# REQUIRED TASK
Reproduce every one of the items below word for word, leaving nothing out and changing nothing.

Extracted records
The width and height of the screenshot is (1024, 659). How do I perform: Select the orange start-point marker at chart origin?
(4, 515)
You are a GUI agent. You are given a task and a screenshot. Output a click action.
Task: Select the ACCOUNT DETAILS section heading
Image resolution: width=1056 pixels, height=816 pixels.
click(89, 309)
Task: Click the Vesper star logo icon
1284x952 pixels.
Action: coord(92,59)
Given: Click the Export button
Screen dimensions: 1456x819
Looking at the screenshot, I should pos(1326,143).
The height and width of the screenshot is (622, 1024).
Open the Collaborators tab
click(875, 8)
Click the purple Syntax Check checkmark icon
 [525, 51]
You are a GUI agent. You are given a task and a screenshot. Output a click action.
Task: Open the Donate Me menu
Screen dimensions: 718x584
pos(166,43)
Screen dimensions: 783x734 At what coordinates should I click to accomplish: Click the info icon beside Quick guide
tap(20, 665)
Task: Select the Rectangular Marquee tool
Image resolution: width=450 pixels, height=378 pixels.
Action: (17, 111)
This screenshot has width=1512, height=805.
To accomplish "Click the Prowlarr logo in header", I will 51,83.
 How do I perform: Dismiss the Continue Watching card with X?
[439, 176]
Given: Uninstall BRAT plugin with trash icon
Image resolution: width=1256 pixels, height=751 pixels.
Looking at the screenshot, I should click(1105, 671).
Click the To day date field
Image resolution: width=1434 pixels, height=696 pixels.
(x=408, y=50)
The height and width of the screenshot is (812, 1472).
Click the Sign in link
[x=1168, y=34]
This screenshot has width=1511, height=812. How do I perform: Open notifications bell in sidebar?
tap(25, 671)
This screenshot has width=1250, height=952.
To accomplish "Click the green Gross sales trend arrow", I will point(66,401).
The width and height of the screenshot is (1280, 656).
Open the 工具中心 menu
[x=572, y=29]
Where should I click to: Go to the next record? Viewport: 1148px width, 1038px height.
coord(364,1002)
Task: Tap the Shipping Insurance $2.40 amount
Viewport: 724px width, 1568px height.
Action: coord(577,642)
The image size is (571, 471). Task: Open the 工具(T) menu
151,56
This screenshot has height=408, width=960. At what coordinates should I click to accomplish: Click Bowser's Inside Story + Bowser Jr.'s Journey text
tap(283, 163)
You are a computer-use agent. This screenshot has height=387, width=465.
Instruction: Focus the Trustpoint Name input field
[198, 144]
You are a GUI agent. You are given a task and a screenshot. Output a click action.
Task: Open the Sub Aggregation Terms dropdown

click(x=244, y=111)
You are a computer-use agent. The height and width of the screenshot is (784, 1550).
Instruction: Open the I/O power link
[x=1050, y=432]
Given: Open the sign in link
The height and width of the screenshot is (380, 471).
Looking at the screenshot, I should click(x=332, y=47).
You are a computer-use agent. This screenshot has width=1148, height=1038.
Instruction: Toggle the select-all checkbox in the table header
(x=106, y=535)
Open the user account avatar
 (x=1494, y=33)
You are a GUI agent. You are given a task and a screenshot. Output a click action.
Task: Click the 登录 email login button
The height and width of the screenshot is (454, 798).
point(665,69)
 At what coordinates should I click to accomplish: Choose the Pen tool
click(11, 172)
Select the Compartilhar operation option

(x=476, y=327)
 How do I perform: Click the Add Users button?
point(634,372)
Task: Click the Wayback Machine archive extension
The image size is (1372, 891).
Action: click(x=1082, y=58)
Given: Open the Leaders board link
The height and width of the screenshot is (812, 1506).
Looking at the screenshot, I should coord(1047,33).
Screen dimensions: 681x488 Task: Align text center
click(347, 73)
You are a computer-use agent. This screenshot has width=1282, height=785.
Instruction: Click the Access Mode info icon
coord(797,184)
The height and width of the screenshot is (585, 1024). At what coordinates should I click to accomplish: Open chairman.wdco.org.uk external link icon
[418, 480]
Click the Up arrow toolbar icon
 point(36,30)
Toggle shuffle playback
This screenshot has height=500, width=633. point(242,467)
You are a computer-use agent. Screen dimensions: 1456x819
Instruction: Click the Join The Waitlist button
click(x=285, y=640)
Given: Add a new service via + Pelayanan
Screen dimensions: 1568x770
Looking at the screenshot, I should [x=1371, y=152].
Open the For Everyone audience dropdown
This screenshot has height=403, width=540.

# THE RESPONSE
The width and height of the screenshot is (1024, 659). How do I perform: Select the orange start-point marker at chart origin?
(4, 515)
You are a GUI agent. You are given a task and a screenshot. Output a click action.
Task: Select the ACCOUNT DETAILS section heading
Image resolution: width=1056 pixels, height=816 pixels.
click(89, 309)
Task: Click the Vesper star logo icon
1284x952 pixels.
Action: coord(92,59)
Given: Click the Export button
Screen dimensions: 1456x819
Looking at the screenshot, I should pos(1326,143).
The height and width of the screenshot is (622, 1024).
Open the Collaborators tab
click(875, 8)
Click the purple Syntax Check checkmark icon
 [525, 51]
You are a GUI agent. You are given a task and a screenshot. Output a click action.
Task: Open the Donate Me menu
Screen dimensions: 718x584
pos(166,43)
Screen dimensions: 783x734 At what coordinates should I click to accomplish: Click the info icon beside Quick guide
tap(20, 665)
Task: Select the Rectangular Marquee tool
Image resolution: width=450 pixels, height=378 pixels.
Action: (17, 111)
This screenshot has width=1512, height=805.
To accomplish "Click the Prowlarr logo in header", I will 51,83.
 How do I perform: Dismiss the Continue Watching card with X?
[439, 176]
Given: Uninstall BRAT plugin with trash icon
Image resolution: width=1256 pixels, height=751 pixels.
Looking at the screenshot, I should click(1105, 671).
Click the To day date field
Image resolution: width=1434 pixels, height=696 pixels.
(x=408, y=50)
The height and width of the screenshot is (812, 1472).
Click the Sign in link
[x=1168, y=34]
This screenshot has width=1511, height=812. How do I perform: Open notifications bell in sidebar?
tap(25, 671)
This screenshot has width=1250, height=952.
To accomplish "Click the green Gross sales trend arrow", I will point(66,401).
The width and height of the screenshot is (1280, 656).
Open the 工具中心 menu
[x=572, y=29]
Where should I click to: Go to the next record? Viewport: 1148px width, 1038px height.
coord(364,1002)
Task: Tap the Shipping Insurance $2.40 amount
Viewport: 724px width, 1568px height.
Action: coord(577,642)
The image size is (571, 471). Task: Open the 工具(T) menu
151,56
This screenshot has height=408, width=960. At what coordinates should I click to accomplish: Click Bowser's Inside Story + Bowser Jr.'s Journey text
tap(283, 163)
You are a computer-use agent. This screenshot has height=387, width=465.
Instruction: Focus the Trustpoint Name input field
[198, 144]
You are a GUI agent. You are given a task and a screenshot. Output a click action.
Task: Open the Sub Aggregation Terms dropdown

click(x=244, y=111)
You are a computer-use agent. The height and width of the screenshot is (784, 1550).
Instruction: Open the I/O power link
[x=1050, y=432]
Given: Open the sign in link
The height and width of the screenshot is (380, 471).
Looking at the screenshot, I should click(x=332, y=47).
You are a computer-use agent. This screenshot has width=1148, height=1038.
Instruction: Toggle the select-all checkbox in the table header
(x=106, y=535)
Open the user account avatar
 (x=1494, y=33)
You are a GUI agent. You are given a task and a screenshot. Output a click action.
Task: Click the 登录 email login button
The height and width of the screenshot is (454, 798).
point(665,69)
 At what coordinates should I click to accomplish: Choose the Pen tool
click(11, 172)
Select the Compartilhar operation option

(x=476, y=327)
 How do I perform: Click the Add Users button?
point(634,372)
Task: Click the Wayback Machine archive extension
The image size is (1372, 891).
Action: click(x=1082, y=58)
Given: Open the Leaders board link
The height and width of the screenshot is (812, 1506).
Looking at the screenshot, I should coord(1047,33).
Screen dimensions: 681x488 Task: Align text center
click(347, 73)
You are a computer-use agent. This screenshot has width=1282, height=785.
Instruction: Click the Access Mode info icon
coord(797,184)
The height and width of the screenshot is (585, 1024). At what coordinates should I click to accomplish: Open chairman.wdco.org.uk external link icon
[418, 480]
Click the Up arrow toolbar icon
 point(36,30)
Toggle shuffle playback
This screenshot has height=500, width=633. point(242,467)
You are a computer-use agent. Screen dimensions: 1456x819
Instruction: Click the Join The Waitlist button
click(x=285, y=640)
Given: Add a new service via + Pelayanan
Screen dimensions: 1568x770
Looking at the screenshot, I should [x=1371, y=152].
Open the For Everyone audience dropdown
This screenshot has height=403, width=540.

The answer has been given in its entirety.